As COP, para muitos desses atores, tornaram-se num palco para o que poderíamos chamar «lavagem verde» institucionalizada. Há uma tendência crescente de anunciar metas «net-zero» onde, por meio de compensações e créditos de carbono, as emissões são mascaradas em vez de realmente reduzidas. O truque está em calcular emissões compensadas por meio de investimentos em projetos de reflorestamento ou energias renováveis em outros locais. Esta abordagem cria um ciclo em que o impacto climático é, no fundo, empurrado para longe dos centros emissores, mas permanece, implacavelmente, no sistema global.

Para os países em desenvolvimento, a história é outra. Estes, embora também participem nas COP, muitas vezes dependem de financiamentos internacionais para implementar ações climáticas de impacto. No entanto, as promessas de apoio financeiro dos países ricos são frequentemente subfinanciadas ou chegam com tantos requisitos burocráticos que acabam por gerar mais atrasos que soluções. Num círculo vicioso, os países que menos contribuíram para a crise climática encontram-se cada vez mais pressionados a adaptar-se a ela, enquanto os principais responsáveis continuam a fazer promessas para um futuro distante, mantendo o status quo que serve aos seus interesses.

Um espetáculo que precisa de um final diferente

No final de cada COP, resta a sensação de que o evento foi, de facto, um grande espetáculo diplomático, repleto de discursos cuidadosamente elaborados e de promessas que parecem feitas para agradar mais aos olhos e ouvidos do que à realidade climática. Em cada ano, saem das conferências objetivos ambiciosos que se transformam em compromissos sem força de execução. E assim, o planeta continua a pagar o preço desta inércia, enquanto a verdadeira urgência climática fica relegada ao futuro.

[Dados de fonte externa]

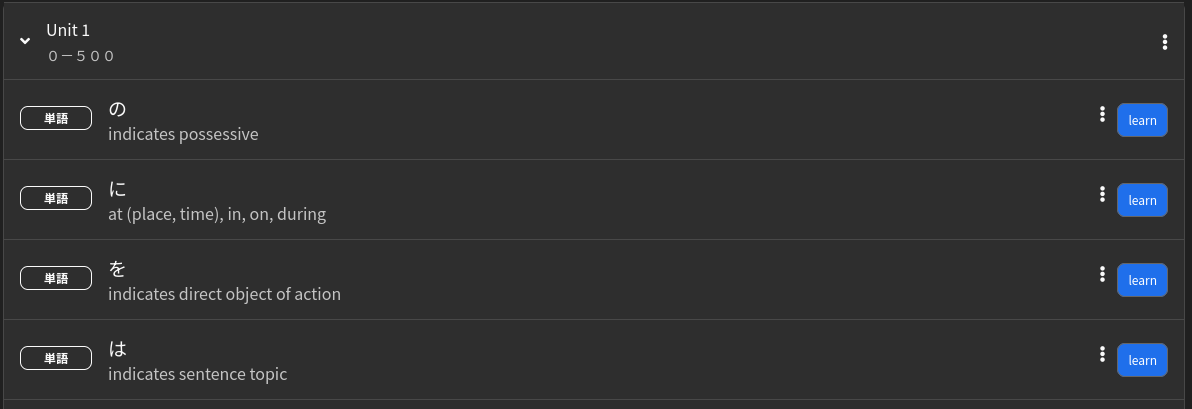Viewport: 1192px width, 409px height.
Task: Collapse the Unit 1 section chevron
Action: pyautogui.click(x=26, y=41)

Para que as COP deixem de ser apenas um palco de retórica e passem a produzir impacto real, é preciso romper com o círculo de promessas adiadas. As nações e as empresas que são responsáveis por grande parte das emissões globais precisam de assumir compromissos que transcendam a superficialidade das declarações e que tenham impacto real e imediato. E, mais do que nunca, é necessário que haja pressão e vigilância de todos os setores da sociedade para que as palavras, finalmente, sejam acompanhadas de ações. Apenas assim este espetáculo poderá ter um final diferente – um que o planeta, e todos os seus habitantes, verdadeiramente merecem e possam aplaudir.